Tuesday, November 29, 2011

What do you think about while running?

My colleague, Robert Talbert, wrote a post today connecting teaching and running. The analogies he points out are effective and I have little to add of any substance from this perspective. His post did rekindle my interest in sharing what I think about during a run. And it should come as no surprise that I am usually thinking about teaching.

During the first mile of today's run, I thought about the following idea that I wanted to tweet:
This is related to a concern I have about attendance issues in my Introduction to Learning and Assessment class. I am trying something new this semester by not using in-class participation as part of their grade. In fact, I showed this video the first day of the semester and encouraged the preservice teachers to be learners instead of students. Perhaps I ought not be surprised when they take advantage of their new found freedom. The tweet was intended to remind me that learning has no bounds and that I need to trust a process that values intrinsic rather than extrinsic motivation. I tweeted it because I know I might be wrong and hoped that my Professional Learning Network would challenge me to refine my vision.

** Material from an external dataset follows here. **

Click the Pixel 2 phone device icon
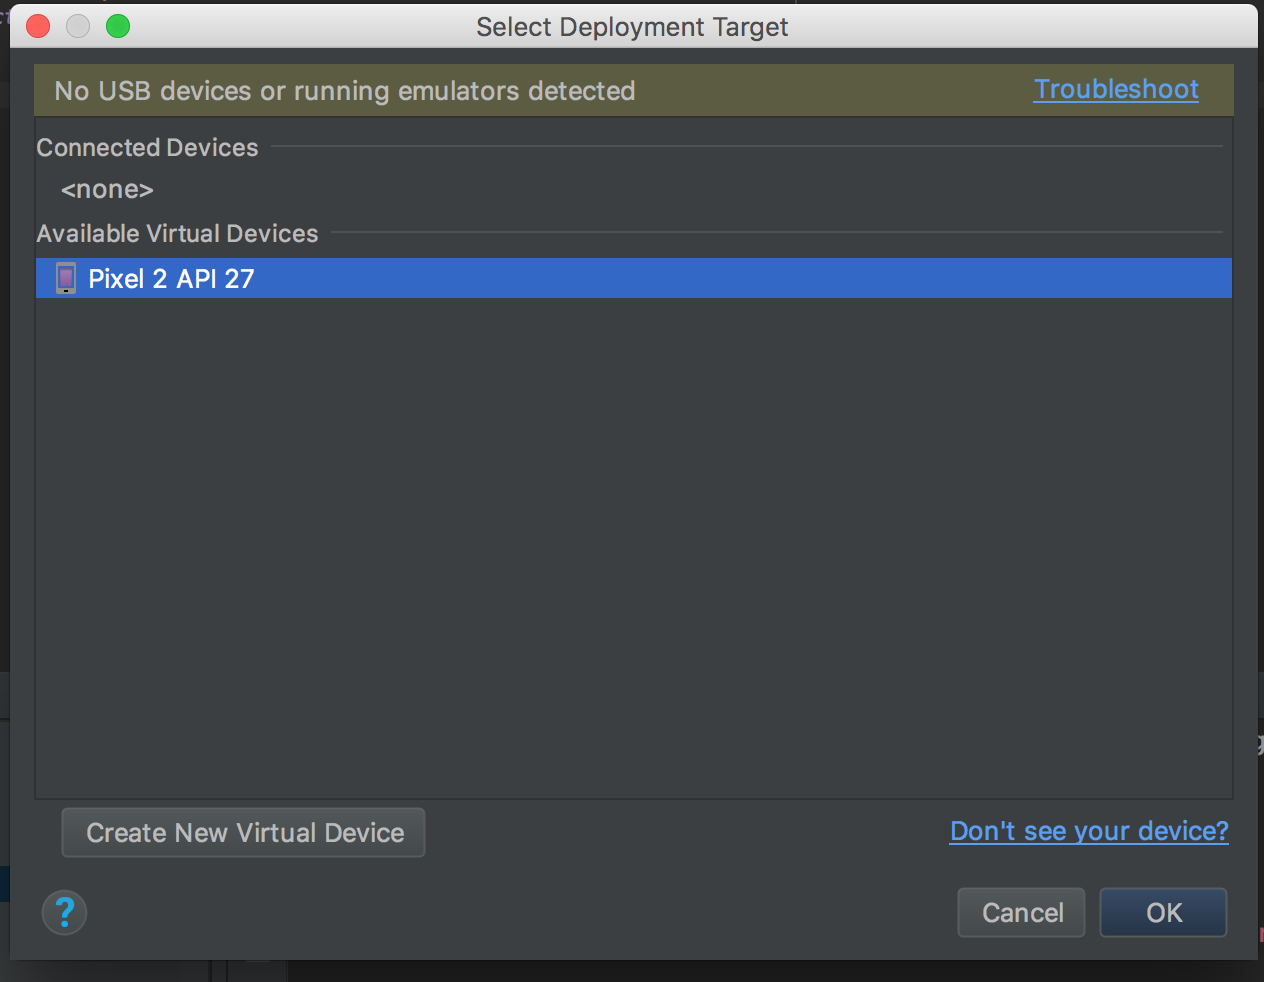The image size is (1264, 982). (x=64, y=278)
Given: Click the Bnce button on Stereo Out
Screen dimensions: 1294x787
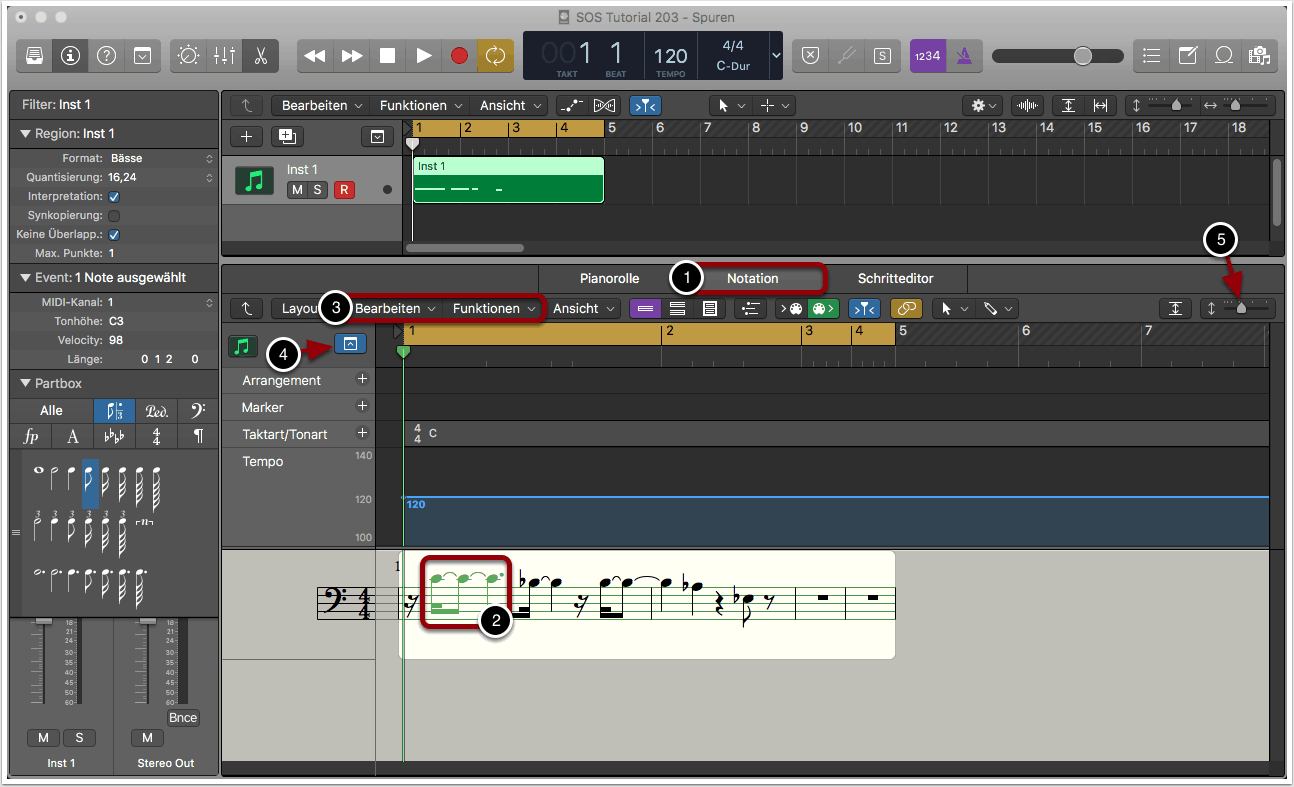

Halfway through my second mile, the podcast I had on got my attention. I like listening to All Songs Consider while I run. The combination of new music and analysis supports my pace and offers plenty of distractions as I consider, "How might this apply to education?" Today, I was listening to a question and answer session with Wilco about their new album. About 14 minutes and 45 seconds in, a listener asked, "How do you know when a song is finished?" 

How would students respond to this question as it relates to their work? I would guess the answer would typically be, "When the teacher says so?" whether that means the teacher deciding when the work is good enough or when they call "times up." But Jeff Tweedy said that during the making of the album, it seemed to be when all the band members were satisfied with their personal contribution. This idea of learner autonomy is exactly what I wanted to get across in my #TeachingReminder tweet.

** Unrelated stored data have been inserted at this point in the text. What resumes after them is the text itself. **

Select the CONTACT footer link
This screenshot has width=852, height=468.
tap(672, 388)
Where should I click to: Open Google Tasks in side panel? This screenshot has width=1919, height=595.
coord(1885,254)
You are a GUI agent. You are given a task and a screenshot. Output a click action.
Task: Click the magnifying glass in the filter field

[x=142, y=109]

It also reflected the focus of last night's outside observation with four of our student teachers, which is what I thought about during the third mile. We do outside observations to remind our teachers in training that instruction is only one part of the Teaching-Learning Cycle. Last night, the question the student teachers shared on their action plan asked, "How can we make assessment and evaluation less stressful for students?" Based on their experiences over the semester, they were concerned with the unhealthy relationships many of their students seemed to have with tests and grades.

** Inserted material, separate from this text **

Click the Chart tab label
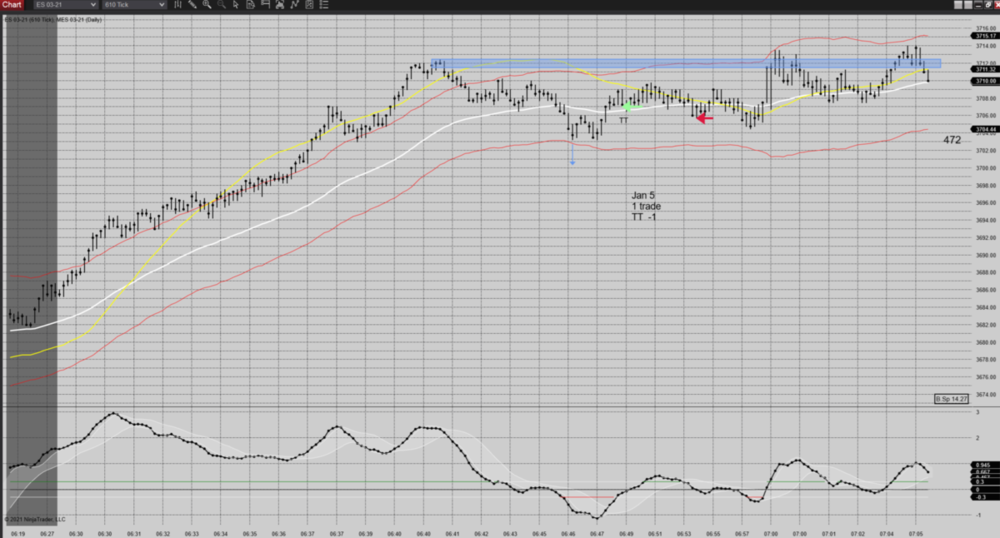This screenshot has height=538, width=1000. 12,5
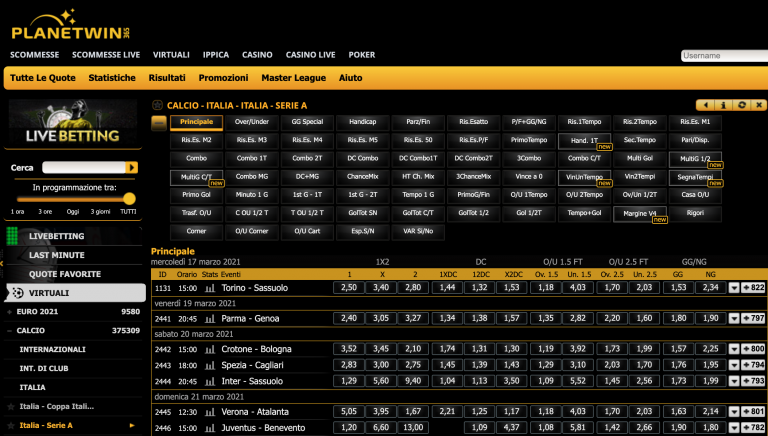Viewport: 768px width, 436px height.
Task: Click the info icon in panel header
Action: pos(726,105)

I know that some people have suggested that doing away with tests and grades would solve the problem. In fact, we just read an article by Alfie Kohn on this very topic in Introduction to Learning and Assessment.  While this might be a solution, it is one that is curently beyond the student teachers' control. Therefore, we tried to focus on what we could do to help students have a healthier relationship with those grades.

When I finished my run, I saw this common thread in my thinking: supporting learners in developing autonomy. Now, how do I go about doing that? Maybe that will come to me during another run (or in the comments).